The woman sat back and pulled her jet-black hair back from her face, knotting it in a bun with the elastic band she wore around her wrist. ‘We get plenty of regulars, but only a few you could set your watch by. The others are in and out all over the place. I can’t think of anyone I’ve noticed who’s not been in recently.’

Chloe retrieved her mobile phone from her pocket and showed the woman an image from it. It was a photograph of the trainers the victim had been wearing; not the pair retrieved from the hospital, but an internet image of the same style.

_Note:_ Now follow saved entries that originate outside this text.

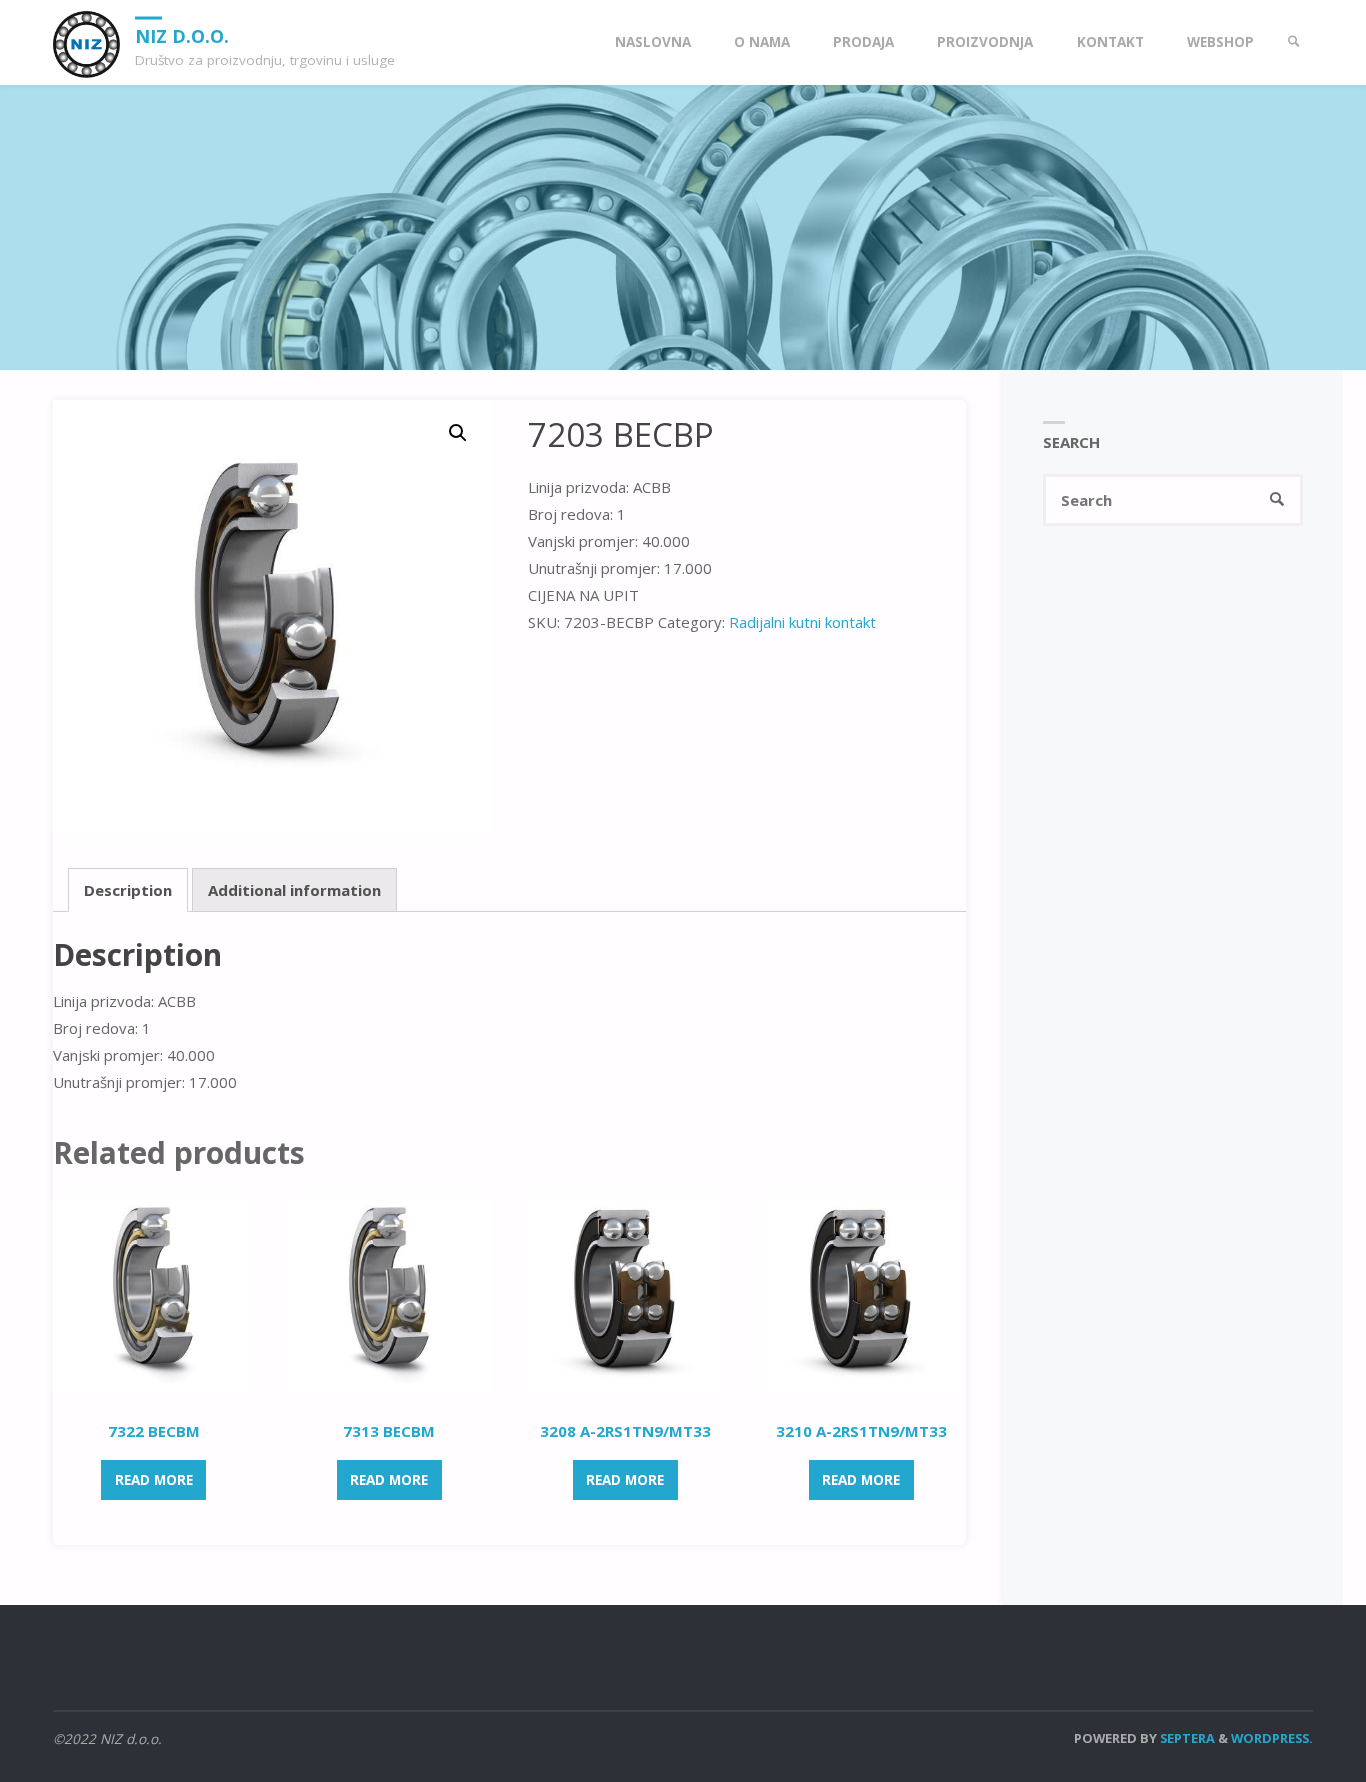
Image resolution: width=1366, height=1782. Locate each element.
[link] (1294, 42)
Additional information (294, 890)
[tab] (128, 890)
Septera (1186, 1738)
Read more (154, 1480)
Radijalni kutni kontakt (802, 622)
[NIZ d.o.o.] (86, 42)
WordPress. (1272, 1738)
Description (128, 890)
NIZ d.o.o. (182, 35)
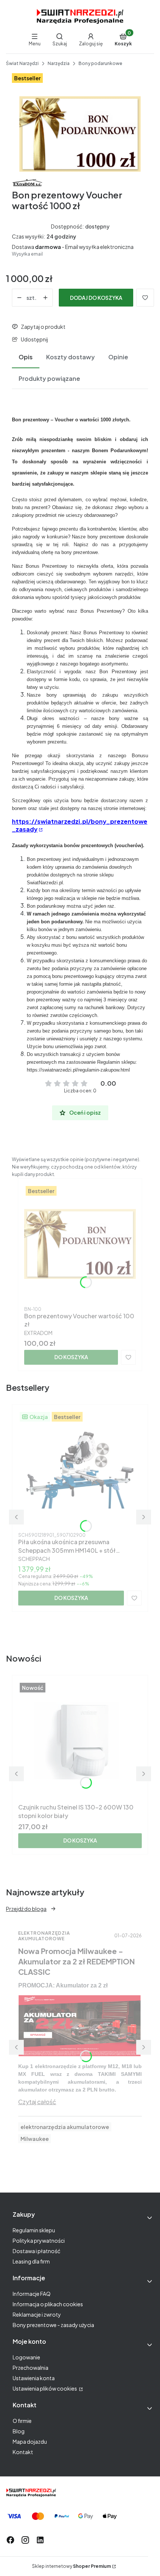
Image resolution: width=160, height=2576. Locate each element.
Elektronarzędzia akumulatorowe (44, 1935)
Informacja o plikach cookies (48, 2304)
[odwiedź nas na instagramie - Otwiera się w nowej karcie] (25, 2540)
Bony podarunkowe (100, 63)
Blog (19, 2431)
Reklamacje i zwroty (37, 2314)
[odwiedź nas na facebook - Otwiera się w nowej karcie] (10, 2540)
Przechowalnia (30, 2367)
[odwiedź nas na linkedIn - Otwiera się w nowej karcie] (40, 2540)
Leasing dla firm (31, 2261)
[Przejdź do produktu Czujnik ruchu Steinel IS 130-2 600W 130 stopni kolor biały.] (80, 1740)
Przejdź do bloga (26, 1908)
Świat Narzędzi (22, 63)
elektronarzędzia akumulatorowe (64, 2126)
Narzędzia (59, 63)
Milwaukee (34, 2138)
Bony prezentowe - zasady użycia (53, 2324)
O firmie (22, 2420)
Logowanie (26, 2357)
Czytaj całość (37, 2102)
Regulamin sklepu (34, 2230)
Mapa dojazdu (30, 2441)
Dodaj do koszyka (96, 297)
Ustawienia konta (34, 2378)
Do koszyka (71, 1357)
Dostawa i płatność (36, 2251)
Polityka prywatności (39, 2240)
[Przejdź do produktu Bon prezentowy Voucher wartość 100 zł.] (80, 1244)
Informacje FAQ (32, 2293)
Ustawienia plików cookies (45, 2388)
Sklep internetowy (71, 2566)
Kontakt (23, 2452)
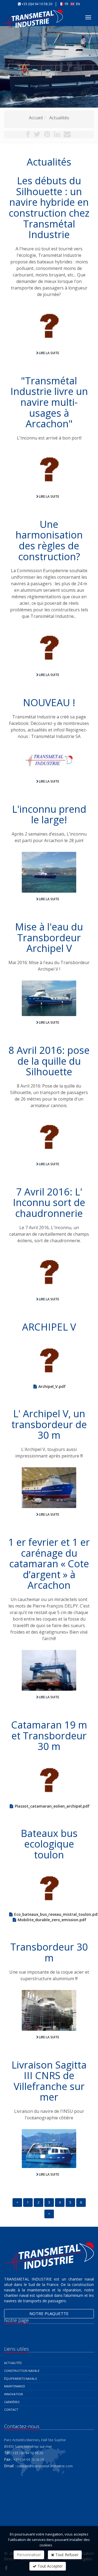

‘Ever noticed anyone wearing these?’

She wasn’t surprised by the perplexed look the question received. Expecting this woman to have noticed the shoes of every customer who walked through the doors of the betting shop was more than a long shot.

‘They’re quite distinctive,’ she added hopefully.

The woman shook her head. ‘Sorry.’

Chloe thanked her and left, with Jake following behind. They stepped out into the afternoon air and scanned the street for the places they had not yet been. There wasn’t that much to work with: a café that appeared to have no customers, a boarded-up TV repair shop that looked as though it hadn’t been in business since the nineties; a women’s clothing shop that bore a forlorn-looking ‘CLOSING DOWN SALE’ sign on its front window. The busiest place was the Spar, but the staff there hadn’t had anything of use to share.

‘Never seen any homeless people round here,’ Jake said as they headed back to the car. ‘Think the DI has got it wrong?’

‘Just because you haven’t seen them doesn’t mean they don’t exist.’ Chloe folded her arms across her chest in an attempt to stave off the cold. It wasn’t yet November, but it already felt as though winter had taken a grip. Being homeless at any time of year must be a miserable experience, she thought, but during winter and with the approach of Christmas it must be especially desolate.

Jake had a point, though. She had never seen anyone sleeping rough this side of Cardiff. There were shelters with emergency beds, and a recent rise in food banks meant that those who were in need were able to eat, but where were these people the rest of the time? Homelessness was on the increase in the capital; to think that it wasn’t spreading elsewhere would be naïve. And yet, somehow, the homeless managed to make themselves invisible. Or maybe everyone else was responsible for making them so.